■ **Text segment**:
----
Excepting the Austric, no great family of speeches is spoken over so wide an extent of the Eastern Hemisphere from Central Asia to Southern Burma, and from Baltistan to Pekin -- as that formless, ever moving, ant-horde of dialects, the Tibeto-Chinese. The number of its speakers far exceeds those of the Austric, and even of the Indo-European family. So vast is the area covered by it, and so apparently infinite is the number of its members, that no single scholar can hope to master the latter in their entirety. A few of them, such as Tibetan, Burmese, Siamese, or Chinese, have been more or less thoroughly investigated by specialists ; of others we have only a few words, single bricks, each of which we have to take as specimens of an entire house ; while of others, again, we know only the names, or not even that.


The first attempts at classifing this mass -of langua.ges were made by Brian Houghton Hodgson, clarum et venerabile nomen , and his works still form the foundation of all similar undertakings. Closely following Hodgson came the enthusiastic and indefatigable Logan, to whom we are indebted for much that relates to Burma and Assam. After him we find several writers, some like Mason, Cushing, Forbes, or Edkins, armed with a practical mastery of a portion of the field, and adding new facts to our knowledge, and others, trained philologists like Max Muller, Friedrich Muller, or Terrien de Lacouperie, who examined the materials collected by the former, and did something towards reducing chaos into order. Since then considerable progress has been made, and, if we confine ourselves to our immediate subject, the languages of India and the countries of the immediate neighbourhood, it will be sufficient to record the work done by the late Professor Kuhn of Munich, Professor Conrady, formerly of Leipzig, Dr. Laufer and Professor Bradley in America, and, above all, the brilliant band of scholars which adorns L'Ecole Francaise d'Extreme-Orient at Hanoi under the leadership of Monsieur Finot. Through their labours a framework of classification has been put together which is generally accepted by scholars who are in a position to judge its value. They have even succeeded in formulating phonetic rules that bridge over the differences between what are apparently the most widely separated languages, and in suggesting theories to account for the origin of the tones which are so characteristic of these forms of speech. In this way the ground has been prepared for the Linguistic Survey of Burma, which will, I hope, be well advanced before these words are in type.
----
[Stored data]
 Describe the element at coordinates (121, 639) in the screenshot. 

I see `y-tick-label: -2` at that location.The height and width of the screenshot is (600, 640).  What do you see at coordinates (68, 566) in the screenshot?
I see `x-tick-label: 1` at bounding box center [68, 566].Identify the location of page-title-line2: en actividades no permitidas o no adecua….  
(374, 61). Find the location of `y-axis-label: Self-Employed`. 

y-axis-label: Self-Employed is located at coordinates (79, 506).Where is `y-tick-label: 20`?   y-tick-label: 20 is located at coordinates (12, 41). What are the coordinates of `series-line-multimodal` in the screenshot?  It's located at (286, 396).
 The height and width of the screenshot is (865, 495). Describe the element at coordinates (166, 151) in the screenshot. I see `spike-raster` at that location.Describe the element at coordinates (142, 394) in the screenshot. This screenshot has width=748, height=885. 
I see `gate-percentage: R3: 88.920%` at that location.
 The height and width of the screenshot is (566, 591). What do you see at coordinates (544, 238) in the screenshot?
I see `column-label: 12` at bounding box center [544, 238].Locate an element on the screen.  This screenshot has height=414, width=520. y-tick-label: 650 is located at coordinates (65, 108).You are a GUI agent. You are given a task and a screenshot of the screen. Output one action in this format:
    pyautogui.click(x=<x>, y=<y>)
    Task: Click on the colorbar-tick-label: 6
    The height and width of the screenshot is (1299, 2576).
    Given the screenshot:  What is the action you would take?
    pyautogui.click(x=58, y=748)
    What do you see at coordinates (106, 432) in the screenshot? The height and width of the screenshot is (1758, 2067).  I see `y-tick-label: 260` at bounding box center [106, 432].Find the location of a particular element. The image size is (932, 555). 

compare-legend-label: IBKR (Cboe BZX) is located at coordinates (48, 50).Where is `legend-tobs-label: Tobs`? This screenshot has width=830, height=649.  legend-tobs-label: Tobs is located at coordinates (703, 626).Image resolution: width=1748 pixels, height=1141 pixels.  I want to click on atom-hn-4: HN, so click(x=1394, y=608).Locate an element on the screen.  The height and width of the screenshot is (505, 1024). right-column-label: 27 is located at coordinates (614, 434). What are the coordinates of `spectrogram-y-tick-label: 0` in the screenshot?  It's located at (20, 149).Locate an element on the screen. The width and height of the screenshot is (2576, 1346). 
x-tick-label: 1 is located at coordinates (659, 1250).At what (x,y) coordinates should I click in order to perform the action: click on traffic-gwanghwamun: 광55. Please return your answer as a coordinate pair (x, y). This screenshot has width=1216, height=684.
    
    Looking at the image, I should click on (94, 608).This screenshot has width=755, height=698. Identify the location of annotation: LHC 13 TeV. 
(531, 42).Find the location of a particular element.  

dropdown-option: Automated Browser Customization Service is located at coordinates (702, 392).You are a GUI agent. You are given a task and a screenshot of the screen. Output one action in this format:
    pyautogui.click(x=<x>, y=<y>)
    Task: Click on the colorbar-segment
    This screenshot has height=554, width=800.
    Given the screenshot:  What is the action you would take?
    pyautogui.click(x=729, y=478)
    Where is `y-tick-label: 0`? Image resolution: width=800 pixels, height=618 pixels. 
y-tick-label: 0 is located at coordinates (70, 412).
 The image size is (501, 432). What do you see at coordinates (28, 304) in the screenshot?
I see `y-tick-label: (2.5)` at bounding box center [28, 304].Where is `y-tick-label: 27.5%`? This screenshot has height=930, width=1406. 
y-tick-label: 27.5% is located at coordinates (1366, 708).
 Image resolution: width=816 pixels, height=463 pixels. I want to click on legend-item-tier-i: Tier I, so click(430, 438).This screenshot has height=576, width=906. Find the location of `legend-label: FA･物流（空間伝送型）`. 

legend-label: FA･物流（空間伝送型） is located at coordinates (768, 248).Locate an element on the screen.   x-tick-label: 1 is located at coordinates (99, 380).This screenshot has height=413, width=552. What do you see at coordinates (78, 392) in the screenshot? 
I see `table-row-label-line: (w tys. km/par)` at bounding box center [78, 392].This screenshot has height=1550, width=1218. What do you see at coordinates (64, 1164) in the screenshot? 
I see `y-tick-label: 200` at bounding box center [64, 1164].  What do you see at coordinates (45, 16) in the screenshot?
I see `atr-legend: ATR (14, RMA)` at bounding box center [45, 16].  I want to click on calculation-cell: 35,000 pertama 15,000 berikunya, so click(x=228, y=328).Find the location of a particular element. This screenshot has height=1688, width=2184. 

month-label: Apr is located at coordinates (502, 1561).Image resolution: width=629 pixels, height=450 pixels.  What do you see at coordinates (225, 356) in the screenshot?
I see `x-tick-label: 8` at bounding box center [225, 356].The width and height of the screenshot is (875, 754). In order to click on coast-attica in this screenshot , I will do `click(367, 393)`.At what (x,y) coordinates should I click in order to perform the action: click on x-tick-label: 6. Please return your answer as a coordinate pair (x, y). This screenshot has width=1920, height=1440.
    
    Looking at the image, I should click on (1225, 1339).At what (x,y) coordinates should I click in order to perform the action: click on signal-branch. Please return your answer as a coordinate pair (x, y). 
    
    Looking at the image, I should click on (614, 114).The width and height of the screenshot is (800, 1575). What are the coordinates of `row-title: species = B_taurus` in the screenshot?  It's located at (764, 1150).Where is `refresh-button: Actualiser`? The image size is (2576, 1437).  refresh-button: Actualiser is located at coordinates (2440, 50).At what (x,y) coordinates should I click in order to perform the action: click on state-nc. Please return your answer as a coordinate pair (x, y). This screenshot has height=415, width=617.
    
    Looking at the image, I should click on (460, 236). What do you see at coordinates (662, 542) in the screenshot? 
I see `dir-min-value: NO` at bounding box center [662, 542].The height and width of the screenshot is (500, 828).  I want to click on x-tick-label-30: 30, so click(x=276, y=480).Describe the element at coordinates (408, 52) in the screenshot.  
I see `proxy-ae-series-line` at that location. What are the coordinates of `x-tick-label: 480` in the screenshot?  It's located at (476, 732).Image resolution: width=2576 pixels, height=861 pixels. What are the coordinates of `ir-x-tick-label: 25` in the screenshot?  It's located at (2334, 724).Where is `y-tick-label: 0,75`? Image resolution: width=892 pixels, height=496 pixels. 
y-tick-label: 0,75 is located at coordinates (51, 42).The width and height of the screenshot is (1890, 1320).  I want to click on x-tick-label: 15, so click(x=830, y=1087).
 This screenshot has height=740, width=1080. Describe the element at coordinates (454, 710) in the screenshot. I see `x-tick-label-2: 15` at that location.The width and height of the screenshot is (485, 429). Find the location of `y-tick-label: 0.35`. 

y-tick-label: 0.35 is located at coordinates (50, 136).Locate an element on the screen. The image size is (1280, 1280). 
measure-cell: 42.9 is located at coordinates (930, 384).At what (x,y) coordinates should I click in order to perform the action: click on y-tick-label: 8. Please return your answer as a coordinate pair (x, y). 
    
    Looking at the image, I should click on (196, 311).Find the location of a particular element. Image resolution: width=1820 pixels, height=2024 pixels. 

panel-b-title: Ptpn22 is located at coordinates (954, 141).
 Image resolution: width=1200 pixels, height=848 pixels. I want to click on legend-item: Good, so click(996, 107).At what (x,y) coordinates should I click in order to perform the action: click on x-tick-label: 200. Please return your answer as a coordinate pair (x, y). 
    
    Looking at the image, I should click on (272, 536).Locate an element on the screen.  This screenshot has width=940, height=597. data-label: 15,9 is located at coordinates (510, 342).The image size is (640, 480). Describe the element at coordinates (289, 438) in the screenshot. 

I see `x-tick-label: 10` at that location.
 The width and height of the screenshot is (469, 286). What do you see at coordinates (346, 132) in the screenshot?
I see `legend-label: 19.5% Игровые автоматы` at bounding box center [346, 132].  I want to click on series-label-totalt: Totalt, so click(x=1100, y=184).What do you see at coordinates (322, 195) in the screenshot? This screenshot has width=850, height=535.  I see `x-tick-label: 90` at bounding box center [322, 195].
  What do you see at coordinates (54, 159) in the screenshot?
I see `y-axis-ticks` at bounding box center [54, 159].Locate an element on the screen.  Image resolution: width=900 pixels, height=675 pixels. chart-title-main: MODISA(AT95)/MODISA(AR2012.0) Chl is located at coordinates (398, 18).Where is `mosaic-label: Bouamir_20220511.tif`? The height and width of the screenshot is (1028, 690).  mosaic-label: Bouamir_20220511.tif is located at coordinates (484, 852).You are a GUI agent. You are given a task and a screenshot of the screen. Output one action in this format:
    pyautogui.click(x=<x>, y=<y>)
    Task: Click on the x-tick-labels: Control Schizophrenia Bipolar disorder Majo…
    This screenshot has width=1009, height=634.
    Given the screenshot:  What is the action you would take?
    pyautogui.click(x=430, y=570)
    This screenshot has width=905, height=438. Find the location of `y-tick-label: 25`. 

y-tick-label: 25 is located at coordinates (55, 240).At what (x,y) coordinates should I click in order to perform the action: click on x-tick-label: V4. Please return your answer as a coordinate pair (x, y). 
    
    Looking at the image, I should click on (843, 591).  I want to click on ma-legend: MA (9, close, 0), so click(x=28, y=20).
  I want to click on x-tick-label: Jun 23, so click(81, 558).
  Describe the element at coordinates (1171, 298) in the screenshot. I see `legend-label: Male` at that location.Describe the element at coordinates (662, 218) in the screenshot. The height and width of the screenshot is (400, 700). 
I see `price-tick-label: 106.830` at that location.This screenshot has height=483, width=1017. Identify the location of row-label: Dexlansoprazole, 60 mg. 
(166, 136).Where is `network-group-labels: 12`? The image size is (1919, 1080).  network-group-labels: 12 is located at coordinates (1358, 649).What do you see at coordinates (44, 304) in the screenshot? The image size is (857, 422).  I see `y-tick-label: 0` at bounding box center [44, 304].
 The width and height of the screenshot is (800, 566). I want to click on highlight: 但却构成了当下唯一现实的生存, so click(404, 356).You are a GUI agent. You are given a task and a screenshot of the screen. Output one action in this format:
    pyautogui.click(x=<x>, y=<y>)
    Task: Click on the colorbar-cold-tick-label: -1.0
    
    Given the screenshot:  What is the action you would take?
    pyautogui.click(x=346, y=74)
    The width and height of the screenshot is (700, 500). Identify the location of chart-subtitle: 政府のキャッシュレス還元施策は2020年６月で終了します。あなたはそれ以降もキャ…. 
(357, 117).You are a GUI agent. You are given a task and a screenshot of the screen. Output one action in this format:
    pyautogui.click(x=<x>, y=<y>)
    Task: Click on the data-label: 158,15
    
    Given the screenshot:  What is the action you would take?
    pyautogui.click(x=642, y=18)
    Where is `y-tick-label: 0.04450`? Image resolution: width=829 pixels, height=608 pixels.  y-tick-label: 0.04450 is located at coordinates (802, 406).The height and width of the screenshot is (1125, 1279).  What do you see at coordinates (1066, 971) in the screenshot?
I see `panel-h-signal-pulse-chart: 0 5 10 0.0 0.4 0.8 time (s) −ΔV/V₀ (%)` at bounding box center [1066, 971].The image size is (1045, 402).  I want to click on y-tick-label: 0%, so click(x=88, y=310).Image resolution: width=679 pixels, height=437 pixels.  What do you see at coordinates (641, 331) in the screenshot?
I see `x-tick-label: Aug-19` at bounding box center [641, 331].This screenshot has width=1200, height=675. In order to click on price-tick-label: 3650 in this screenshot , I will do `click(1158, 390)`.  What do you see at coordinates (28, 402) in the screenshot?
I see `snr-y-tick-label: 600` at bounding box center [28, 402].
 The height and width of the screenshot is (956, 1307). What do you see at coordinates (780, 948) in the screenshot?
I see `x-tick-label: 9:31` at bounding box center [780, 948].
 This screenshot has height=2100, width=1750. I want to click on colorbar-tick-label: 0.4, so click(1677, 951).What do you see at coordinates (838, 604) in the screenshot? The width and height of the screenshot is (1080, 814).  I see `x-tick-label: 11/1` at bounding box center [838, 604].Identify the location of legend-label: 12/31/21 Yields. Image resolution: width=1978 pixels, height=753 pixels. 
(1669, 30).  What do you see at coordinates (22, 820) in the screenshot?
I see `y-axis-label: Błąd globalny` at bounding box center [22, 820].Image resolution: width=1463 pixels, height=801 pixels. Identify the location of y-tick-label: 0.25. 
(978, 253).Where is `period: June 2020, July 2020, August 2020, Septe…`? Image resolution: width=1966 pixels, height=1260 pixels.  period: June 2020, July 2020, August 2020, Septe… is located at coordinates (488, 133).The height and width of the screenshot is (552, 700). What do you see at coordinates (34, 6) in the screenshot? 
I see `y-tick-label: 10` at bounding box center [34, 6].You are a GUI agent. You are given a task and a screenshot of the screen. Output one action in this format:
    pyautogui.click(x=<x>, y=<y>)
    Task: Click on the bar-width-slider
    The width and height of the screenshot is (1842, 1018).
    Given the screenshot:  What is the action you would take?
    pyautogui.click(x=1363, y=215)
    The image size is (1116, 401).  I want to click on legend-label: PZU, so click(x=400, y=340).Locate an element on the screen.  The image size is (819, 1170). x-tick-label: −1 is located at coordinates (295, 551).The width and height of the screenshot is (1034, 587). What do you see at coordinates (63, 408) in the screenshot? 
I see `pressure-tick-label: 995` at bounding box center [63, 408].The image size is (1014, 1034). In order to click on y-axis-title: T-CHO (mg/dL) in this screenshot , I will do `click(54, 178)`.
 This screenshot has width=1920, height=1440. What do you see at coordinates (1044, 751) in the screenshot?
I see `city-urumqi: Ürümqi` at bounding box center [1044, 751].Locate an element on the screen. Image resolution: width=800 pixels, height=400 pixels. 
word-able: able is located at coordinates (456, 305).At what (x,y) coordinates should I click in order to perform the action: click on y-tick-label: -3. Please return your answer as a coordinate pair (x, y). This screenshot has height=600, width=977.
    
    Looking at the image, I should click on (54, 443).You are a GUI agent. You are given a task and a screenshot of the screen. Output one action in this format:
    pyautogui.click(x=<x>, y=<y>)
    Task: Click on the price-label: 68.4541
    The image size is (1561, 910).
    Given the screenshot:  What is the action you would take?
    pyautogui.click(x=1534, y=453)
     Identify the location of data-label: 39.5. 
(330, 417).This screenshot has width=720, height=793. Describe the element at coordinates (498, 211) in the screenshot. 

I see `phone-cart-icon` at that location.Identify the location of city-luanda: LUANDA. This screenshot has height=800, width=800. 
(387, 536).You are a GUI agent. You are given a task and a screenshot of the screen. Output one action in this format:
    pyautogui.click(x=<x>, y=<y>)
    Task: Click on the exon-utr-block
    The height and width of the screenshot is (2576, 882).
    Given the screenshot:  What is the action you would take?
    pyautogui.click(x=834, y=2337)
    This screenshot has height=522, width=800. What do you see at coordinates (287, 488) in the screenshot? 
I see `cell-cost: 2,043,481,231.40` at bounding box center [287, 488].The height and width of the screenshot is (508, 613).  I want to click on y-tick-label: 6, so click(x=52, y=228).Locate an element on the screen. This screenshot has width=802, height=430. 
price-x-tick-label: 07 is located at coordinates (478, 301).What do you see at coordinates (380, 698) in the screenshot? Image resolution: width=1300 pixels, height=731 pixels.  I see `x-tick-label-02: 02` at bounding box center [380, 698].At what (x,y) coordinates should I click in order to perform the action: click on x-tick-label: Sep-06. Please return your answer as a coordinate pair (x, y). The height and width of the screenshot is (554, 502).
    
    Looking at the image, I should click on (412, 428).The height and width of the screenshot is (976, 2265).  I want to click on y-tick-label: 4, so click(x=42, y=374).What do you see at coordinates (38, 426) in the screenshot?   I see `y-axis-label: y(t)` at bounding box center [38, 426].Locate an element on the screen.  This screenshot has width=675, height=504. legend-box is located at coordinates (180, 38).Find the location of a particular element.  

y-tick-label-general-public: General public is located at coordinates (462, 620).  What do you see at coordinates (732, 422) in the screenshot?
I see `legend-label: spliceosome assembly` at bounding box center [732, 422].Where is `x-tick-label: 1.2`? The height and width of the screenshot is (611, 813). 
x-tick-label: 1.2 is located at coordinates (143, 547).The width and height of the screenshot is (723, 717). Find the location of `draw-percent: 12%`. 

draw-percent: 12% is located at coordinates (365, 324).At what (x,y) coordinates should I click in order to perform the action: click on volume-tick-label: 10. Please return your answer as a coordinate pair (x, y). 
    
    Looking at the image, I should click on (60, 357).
----
■ **Check your understanding**:
1. In the passage on the Tibeto-Chinese languages, who made the first attempts at classifying them?
2. Copy the passage on the Tibeto-Chinese languages from "Excepting the Austric, no" up to and including "not even that.".

■ **Outputs for the tasks**:
1. Brian Houghton Hodgson made the first attempts.

2.
Excepting the Austric, no great family of speeches is spoken over so wide an extent of the Eastern Hemisphere from Central Asia to Southern Burma, and from Baltistan to Pekin -- as that formless, ever moving, ant-horde of dialects, the Tibeto-Chinese. The number of its speakers far exceeds those of the Austric, and even of the Indo-European family. So vast is the area covered by it, and so apparently infinite is the number of its members, that no single scholar can hope to master the latter in their entirety. A few of them, such as Tibetan, Burmese, Siamese, or Chinese, have been more or less thoroughly investigated by specialists ; of others we have only a few words, single bricks, each of which we have to take as specimens of an entire house ; while of others, again, we know only the names, or not even that.